Reputation: 23
The script scrapes prices, addresses, suburbs and postcodes of houses and then writes them to a csv file.
The csv file is imported into panda (only postcode and price) and groupby the mean price of the postcode. This groupby list is written to a json.
The csv file looks like this in excel
________________________
|Postcode|Price |
________________________
|5061 | 205000 |
________________________
|5063 | 930000 |
________________________
The code looks like this
import pandas as pd
from pandas import DataFrame
df = pd.read_csv('House_Prices.csv', usecols=[ 'Postcode' , ' Price' ], index_col=False)
grouped = df.groupby(['Postcode']).mean()
grouped.to_json('average_house_price.json')
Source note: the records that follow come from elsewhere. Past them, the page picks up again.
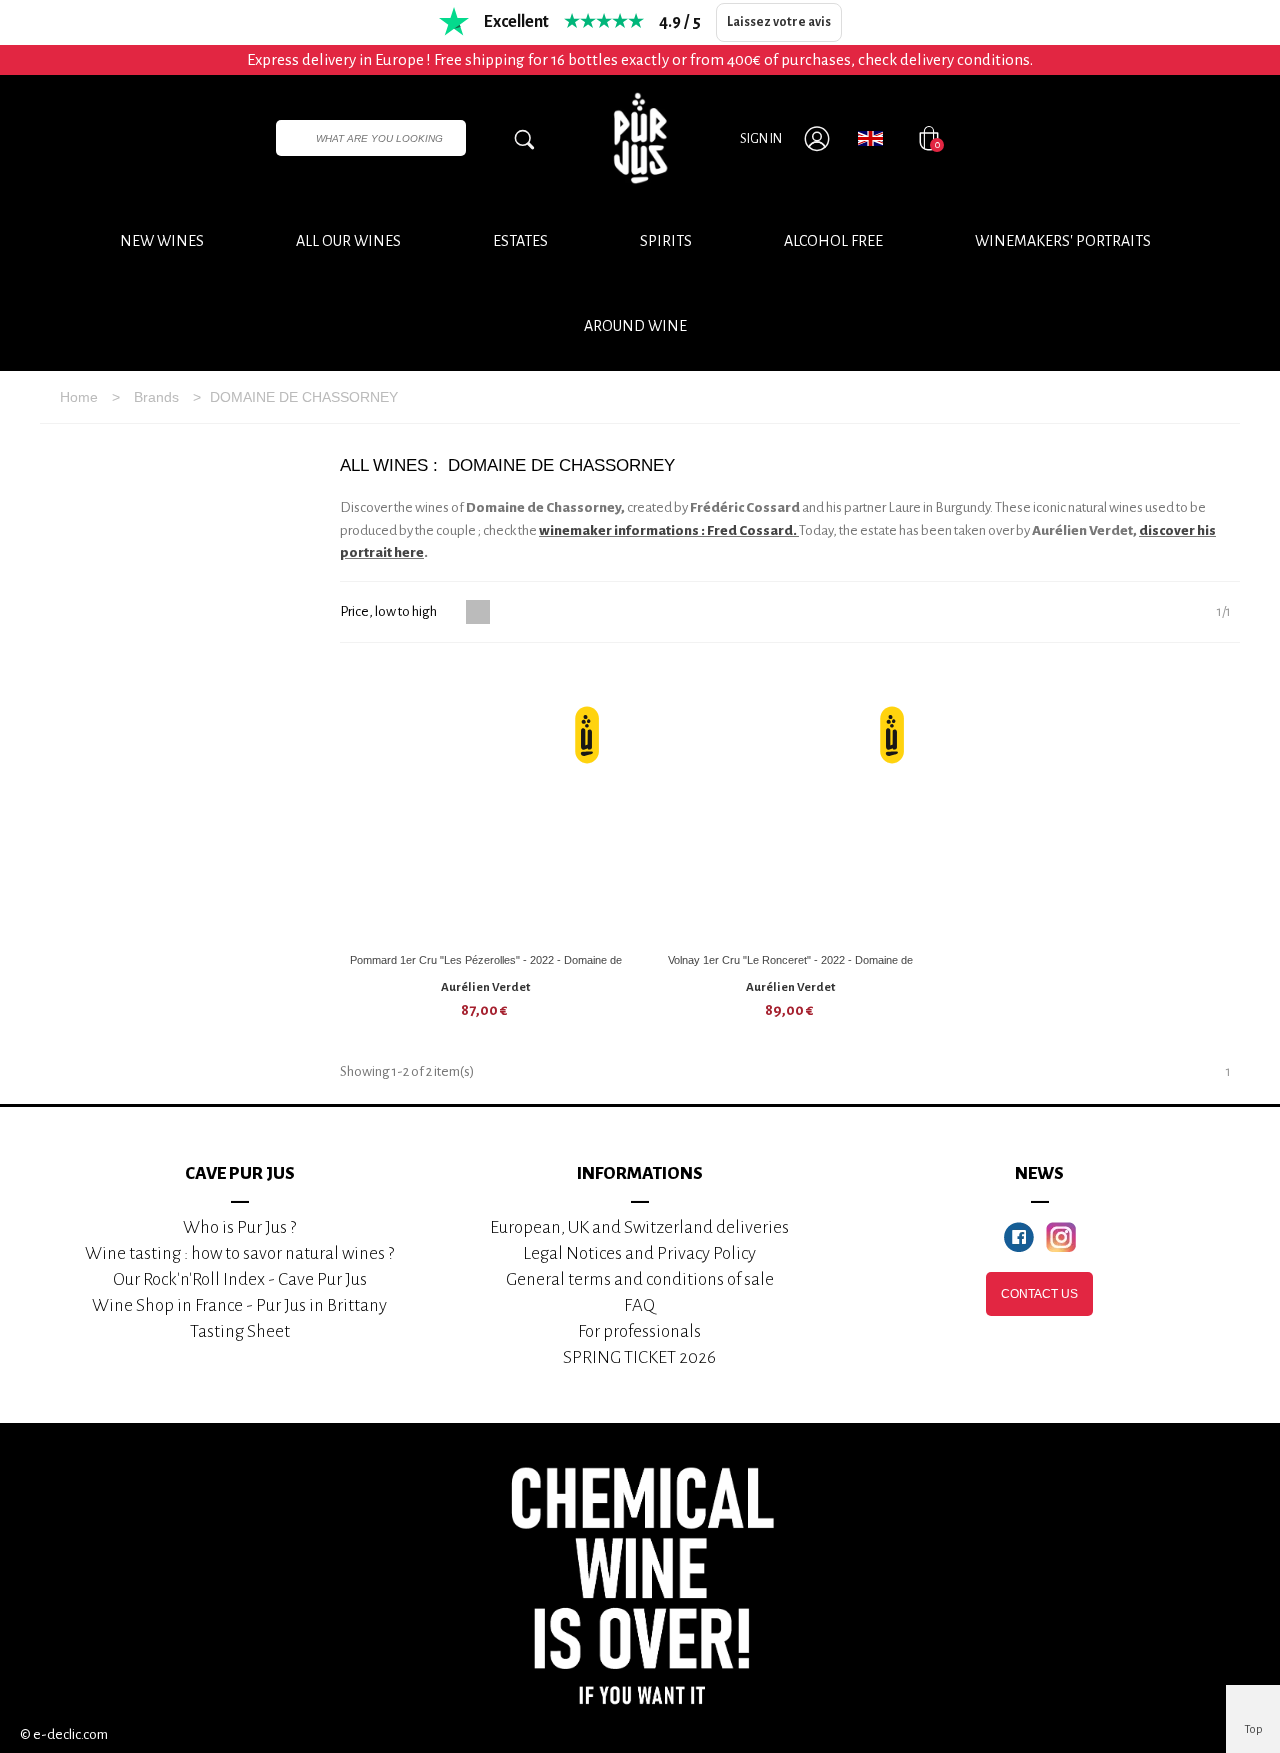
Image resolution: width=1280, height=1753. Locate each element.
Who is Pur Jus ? (239, 1227)
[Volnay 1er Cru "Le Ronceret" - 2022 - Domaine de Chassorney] (791, 803)
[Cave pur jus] (640, 138)
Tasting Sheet (240, 1331)
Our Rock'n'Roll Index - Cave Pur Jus (240, 1279)
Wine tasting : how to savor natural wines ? (239, 1253)
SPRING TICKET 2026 (639, 1357)
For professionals (639, 1331)
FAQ (639, 1305)
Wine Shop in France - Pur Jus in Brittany (239, 1305)
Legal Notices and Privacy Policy (639, 1253)
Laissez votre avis (779, 22)
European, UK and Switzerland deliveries (639, 1227)
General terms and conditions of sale (640, 1279)
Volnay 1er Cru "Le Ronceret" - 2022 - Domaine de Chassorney (790, 967)
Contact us (1039, 1294)
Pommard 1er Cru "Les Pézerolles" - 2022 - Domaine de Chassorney (486, 967)
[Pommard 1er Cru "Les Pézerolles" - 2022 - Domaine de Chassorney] (486, 803)
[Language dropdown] (870, 138)
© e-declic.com (64, 1734)
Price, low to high (389, 611)
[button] (635, 326)
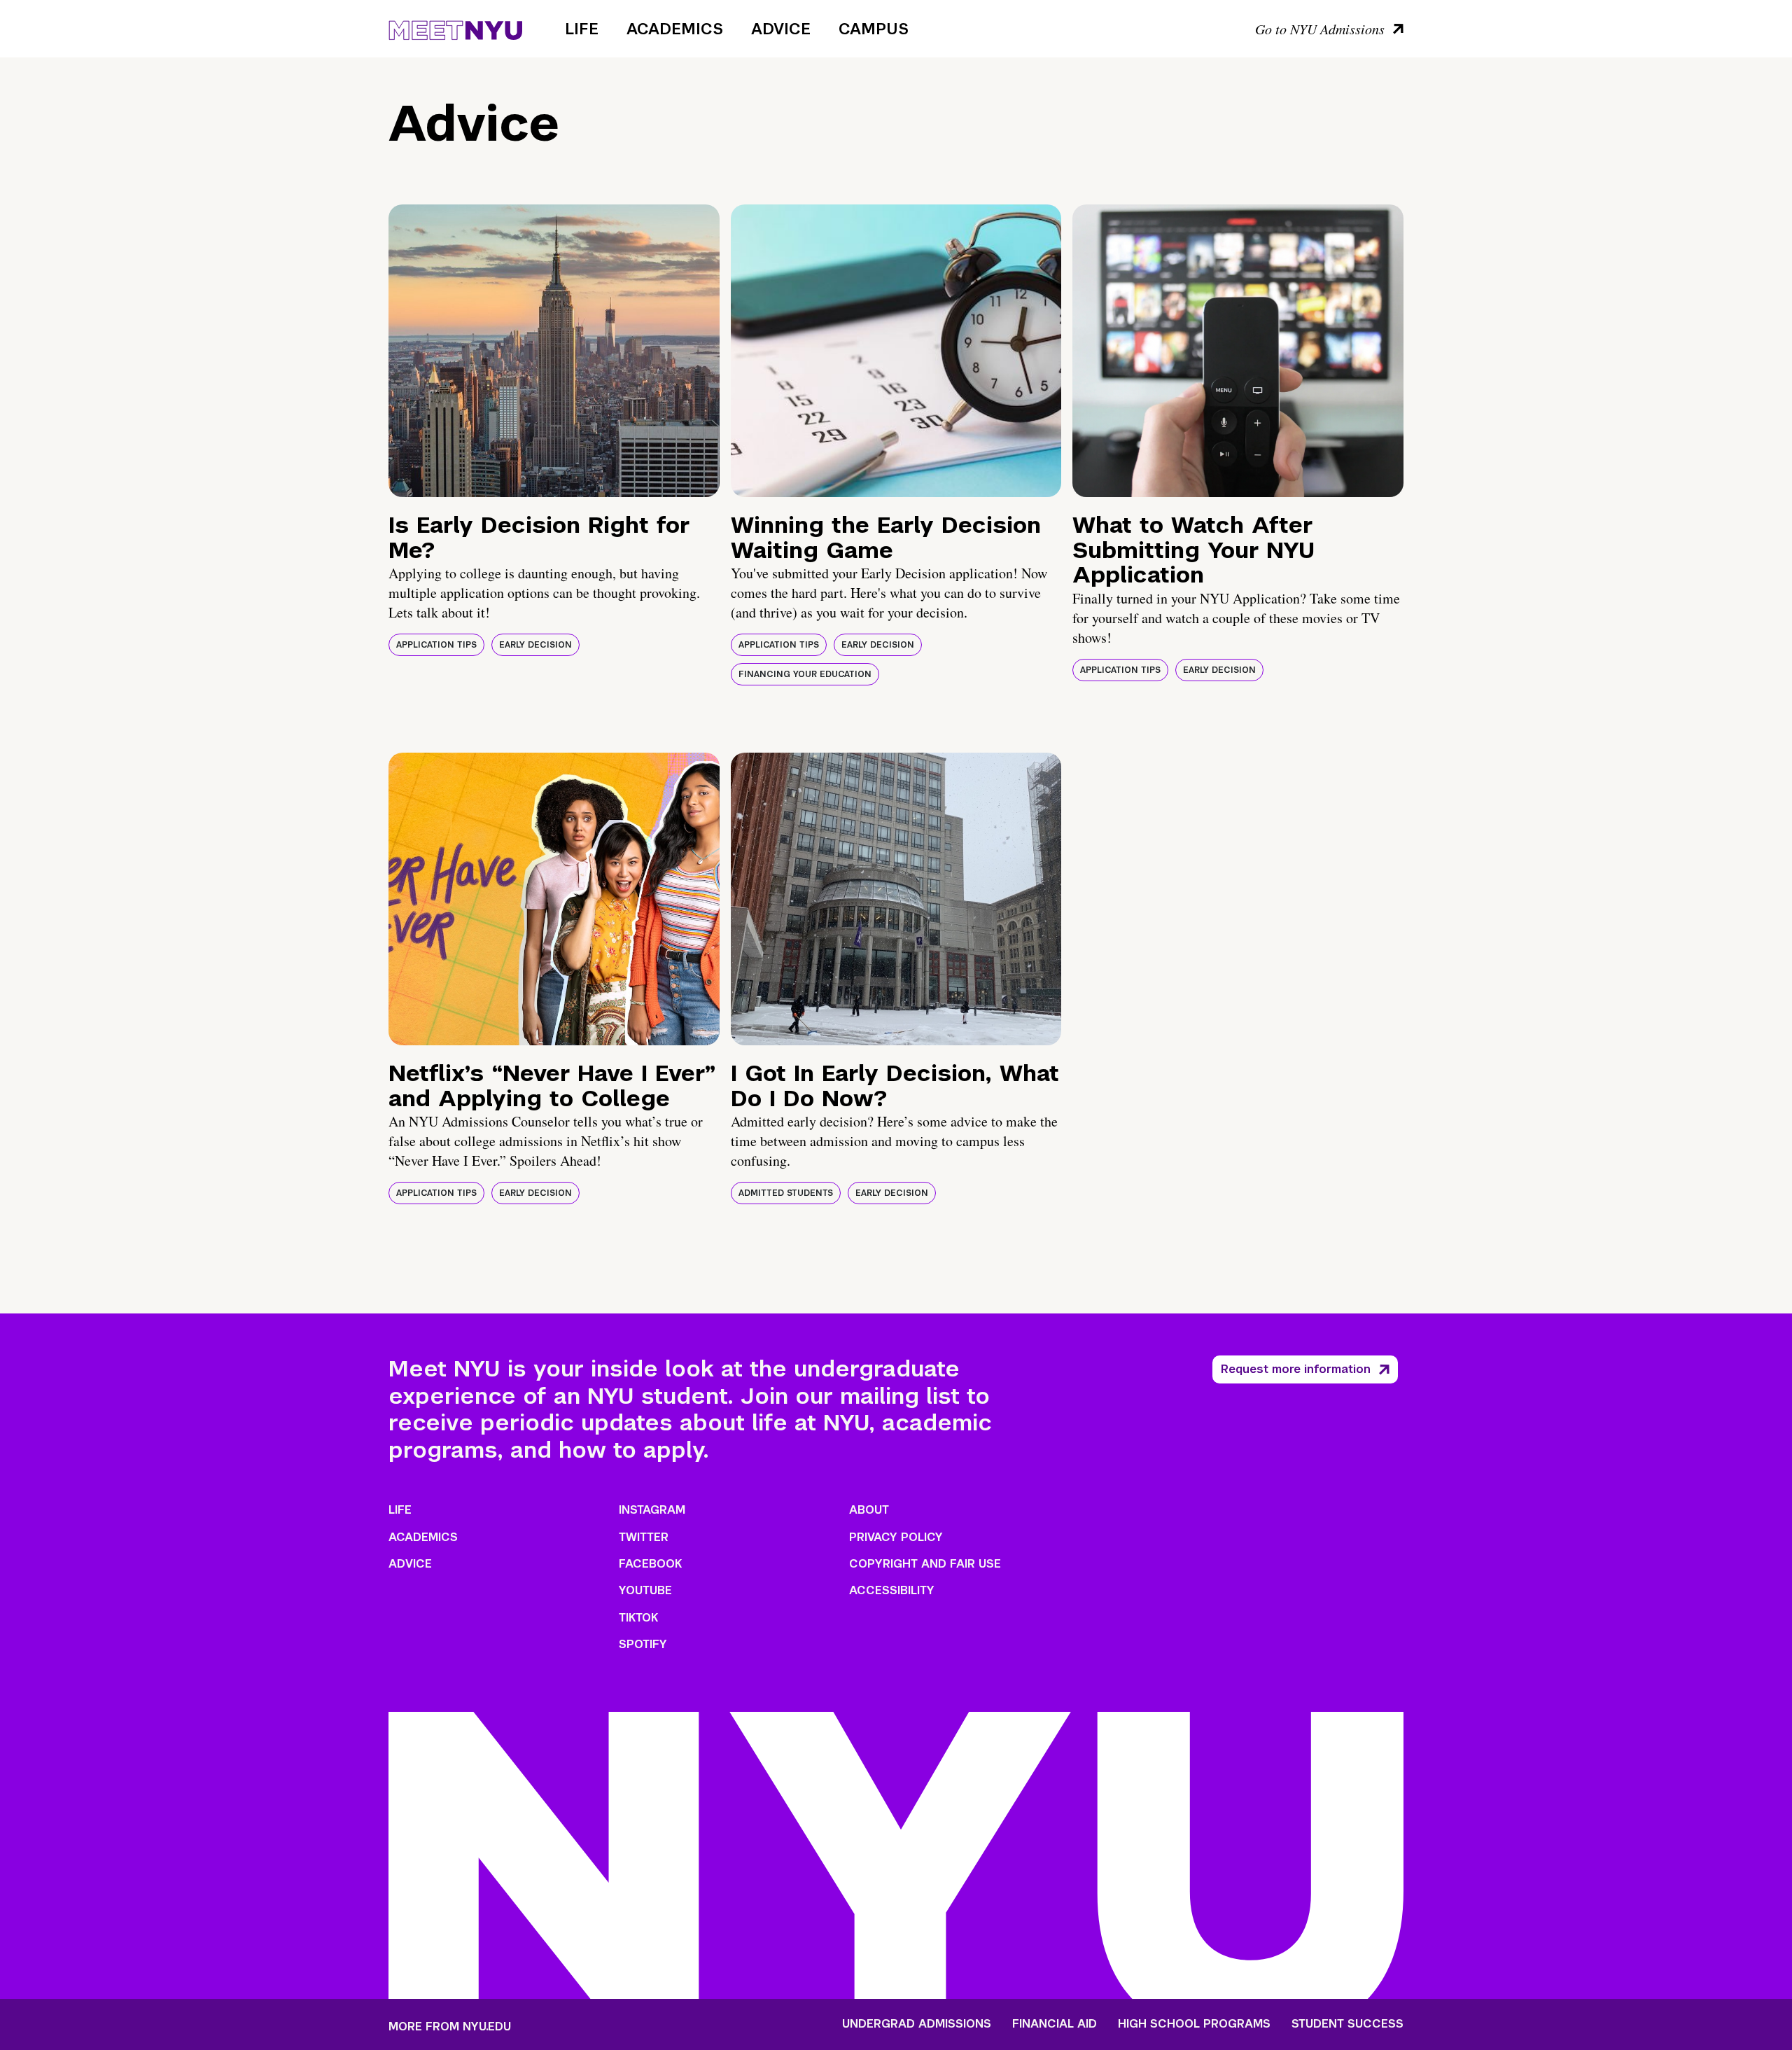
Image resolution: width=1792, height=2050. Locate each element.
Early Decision (535, 644)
The code above outputs the json file as
{" Price":{"5061":2025000.0,"5063":930000.0}}
I want the json file to be outputted like this
{"5061":2025000.0,"5063":930000.0}
Is there a way with the panda library (or other) to remove the starting Price index?
Upvotes: 2
Views: 42
Reputation:
Try passing header=None
Look here:
df = pd.read_csv('t.csv', usecols=[ 'Postcode' , ' Price' ], index_col=False, header=None)
Upvotes: 0
Reputation: 409
Why don't take the field before saving as JSON, like this:
grouped[" Price"].to_json('average_house_price.json')
Upvotes: 0
Reputation: 863166
Add column name for aggregate "Price"
or " Price"
for Series
:
grouped = df.groupby(['Postcode'])["Price"].mean()
#grouped = df.groupby(['Postcode'])[" Price"].mean()
grouped.to_json('average_house_price.json')
Upvotes: 1